Islamabad protests: Here’s why violence erupted in Pakistan
In the space of three weeks, a simple demonstration in Islamabad has turned into a national crisis for Pakistan.world Updated: Nov 26, 2017 16:38 IST
Protesters belonging to hardline groups clashed with security forces for a second day on the outskirts of Pakistan’s capital on Sunday, burning vehicles before withdrawing to a camp they have occupied for more than two weeks, police said.
At least six people were killed on the previous day, when several thousand police and paramilitary tried to disperse a sit-in protest by the religious hard-liners, who have blocked the main route into Islamabad from the neighbouring garrison city of Rawalpindi.

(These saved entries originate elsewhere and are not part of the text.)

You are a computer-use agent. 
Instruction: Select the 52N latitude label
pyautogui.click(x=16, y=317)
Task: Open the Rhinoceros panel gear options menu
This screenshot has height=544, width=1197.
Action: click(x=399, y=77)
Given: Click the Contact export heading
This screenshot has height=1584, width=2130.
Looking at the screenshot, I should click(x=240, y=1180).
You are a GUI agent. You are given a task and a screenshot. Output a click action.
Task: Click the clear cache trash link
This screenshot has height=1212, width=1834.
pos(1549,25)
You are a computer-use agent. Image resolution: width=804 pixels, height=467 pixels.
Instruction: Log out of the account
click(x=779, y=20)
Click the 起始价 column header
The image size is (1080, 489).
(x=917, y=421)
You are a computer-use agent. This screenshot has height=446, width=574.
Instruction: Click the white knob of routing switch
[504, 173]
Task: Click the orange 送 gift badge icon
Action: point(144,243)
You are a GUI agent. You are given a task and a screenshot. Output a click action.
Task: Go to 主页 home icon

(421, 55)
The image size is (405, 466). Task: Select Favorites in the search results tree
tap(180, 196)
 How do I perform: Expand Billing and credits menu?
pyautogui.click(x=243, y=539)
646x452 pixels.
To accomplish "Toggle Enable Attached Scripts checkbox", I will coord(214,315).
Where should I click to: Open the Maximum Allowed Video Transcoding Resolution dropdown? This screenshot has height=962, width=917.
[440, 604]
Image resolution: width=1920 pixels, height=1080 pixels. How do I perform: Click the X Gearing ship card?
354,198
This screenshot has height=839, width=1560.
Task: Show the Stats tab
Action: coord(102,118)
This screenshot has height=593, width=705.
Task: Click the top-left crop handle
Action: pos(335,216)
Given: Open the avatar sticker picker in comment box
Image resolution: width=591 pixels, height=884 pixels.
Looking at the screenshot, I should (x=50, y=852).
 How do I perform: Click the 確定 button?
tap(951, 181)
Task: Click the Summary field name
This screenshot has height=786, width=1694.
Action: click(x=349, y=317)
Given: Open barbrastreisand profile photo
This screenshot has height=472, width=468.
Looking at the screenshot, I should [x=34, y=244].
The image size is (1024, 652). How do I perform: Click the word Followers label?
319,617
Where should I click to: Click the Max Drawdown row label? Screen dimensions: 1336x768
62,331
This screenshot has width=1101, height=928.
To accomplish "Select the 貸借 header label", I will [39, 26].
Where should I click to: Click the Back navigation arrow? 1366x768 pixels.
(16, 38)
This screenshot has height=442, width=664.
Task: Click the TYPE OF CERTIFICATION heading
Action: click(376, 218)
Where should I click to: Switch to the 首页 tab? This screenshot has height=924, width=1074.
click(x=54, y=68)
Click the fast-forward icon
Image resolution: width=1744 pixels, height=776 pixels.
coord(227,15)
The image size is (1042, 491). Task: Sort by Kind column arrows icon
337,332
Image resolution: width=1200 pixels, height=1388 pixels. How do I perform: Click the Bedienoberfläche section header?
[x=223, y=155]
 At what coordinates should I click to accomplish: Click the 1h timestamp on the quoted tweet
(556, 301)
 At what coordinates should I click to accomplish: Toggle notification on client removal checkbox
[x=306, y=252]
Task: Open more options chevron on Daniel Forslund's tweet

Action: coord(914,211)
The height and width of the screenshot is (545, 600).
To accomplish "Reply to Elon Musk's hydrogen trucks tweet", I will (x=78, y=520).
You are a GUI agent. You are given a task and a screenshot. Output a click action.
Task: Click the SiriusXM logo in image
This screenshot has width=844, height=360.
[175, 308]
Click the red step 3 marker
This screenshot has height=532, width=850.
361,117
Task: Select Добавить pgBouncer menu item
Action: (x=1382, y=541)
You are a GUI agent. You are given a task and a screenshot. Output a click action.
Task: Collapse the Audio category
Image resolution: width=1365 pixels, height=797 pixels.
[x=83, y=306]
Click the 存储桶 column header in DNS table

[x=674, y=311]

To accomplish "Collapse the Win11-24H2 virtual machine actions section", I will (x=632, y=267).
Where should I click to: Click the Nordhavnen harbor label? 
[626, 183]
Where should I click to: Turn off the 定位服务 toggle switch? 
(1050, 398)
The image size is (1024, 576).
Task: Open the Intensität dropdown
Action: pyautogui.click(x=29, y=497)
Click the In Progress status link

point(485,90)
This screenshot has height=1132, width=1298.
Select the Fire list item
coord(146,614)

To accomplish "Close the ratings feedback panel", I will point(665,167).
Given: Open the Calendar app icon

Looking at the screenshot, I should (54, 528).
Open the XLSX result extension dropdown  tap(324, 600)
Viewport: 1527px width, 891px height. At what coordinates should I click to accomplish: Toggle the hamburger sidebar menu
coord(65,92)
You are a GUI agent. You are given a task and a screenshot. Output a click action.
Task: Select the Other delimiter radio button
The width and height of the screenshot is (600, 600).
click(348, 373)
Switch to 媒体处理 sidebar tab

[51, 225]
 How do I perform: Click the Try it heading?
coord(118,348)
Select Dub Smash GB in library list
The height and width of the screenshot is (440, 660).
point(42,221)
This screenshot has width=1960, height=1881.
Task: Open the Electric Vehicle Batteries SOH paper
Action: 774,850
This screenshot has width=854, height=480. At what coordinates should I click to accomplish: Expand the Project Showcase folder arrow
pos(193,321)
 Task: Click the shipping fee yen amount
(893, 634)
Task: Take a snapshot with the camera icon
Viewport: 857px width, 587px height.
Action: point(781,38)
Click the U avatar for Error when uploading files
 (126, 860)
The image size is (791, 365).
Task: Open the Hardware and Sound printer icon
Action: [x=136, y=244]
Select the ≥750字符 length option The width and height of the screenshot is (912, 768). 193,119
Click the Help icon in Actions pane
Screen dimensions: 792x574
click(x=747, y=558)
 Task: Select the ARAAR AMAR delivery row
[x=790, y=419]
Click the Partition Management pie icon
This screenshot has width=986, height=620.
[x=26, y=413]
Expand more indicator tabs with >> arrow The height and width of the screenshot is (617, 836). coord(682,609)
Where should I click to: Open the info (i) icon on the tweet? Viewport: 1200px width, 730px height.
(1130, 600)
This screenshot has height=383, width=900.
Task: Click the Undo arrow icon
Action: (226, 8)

Here is how the clashes began:
About 2,000 members of the Tehreek-i-Labaik Ya Rasool Allah Pakistan began a sit-in in Islamabad on November 6. They are a little known hardline group led by a firebrand cleric named Khadim Hussain Rizvi who has been widely mocked for heaping abusive language on his opponents.
Tehreek-e-Labaik is one of two new ultra-religious political movements that became prominent in recent months.
While Islamist parties are unlikely to win a majority they could play a major role in elections that must be held by summer next year.
Tehreek-e-Laibak was born out of a protest movement lionising Mumtaz Qadri, a bodyguard of the governor of Punjab province who gunned down his boss in 2011 over his call to reform strict blasphemy laws.
The party won a surprisingly strong 7.6% of the vote in a by-election in Peshawar last month.
According to their Facebook page, they seek shariah law in Pakistan and will run in more elections.
The protesters torched a car, three motorcycles and a guard post erected near the rally site.
About 3,000 demonstrators were seen gathered at the site on Sunday.
The security forces failed to disperse the protesters when riot police moved in with tear gas and batons on Saturday. Hospital officials said nearly 200 people were hurt, most of them police. They confirmed six people were shot and killed around the Faizabad crossing in clashes with police.
Late Saturday evening, Islamabad administration requested the help of the army to “control the law-and-order situation” in the capital.
The sit-in became increasingly frustrating for commuters trapped for hours daily by the road blockade. As the judiciary blasted officials for their inertia, conspiracy theories swirled over who was supporting the small number of protesters.
The demonstrations also spread to Pakistan’s two biggest cities, Karachi and Lahore, as well as smaller towns countrywide before security officials were ordered to suspend the operation and the government sought help from the army.
Key social media sites such as Facebook, Twitter and YouTube were blocked and government officials were not immediately available for a comment.
Pakistan’s commission that regulates electronic media continued to keep broadcasts off the air for a second day, allegedly because the media had violated the government policy banning live coverage of security operations.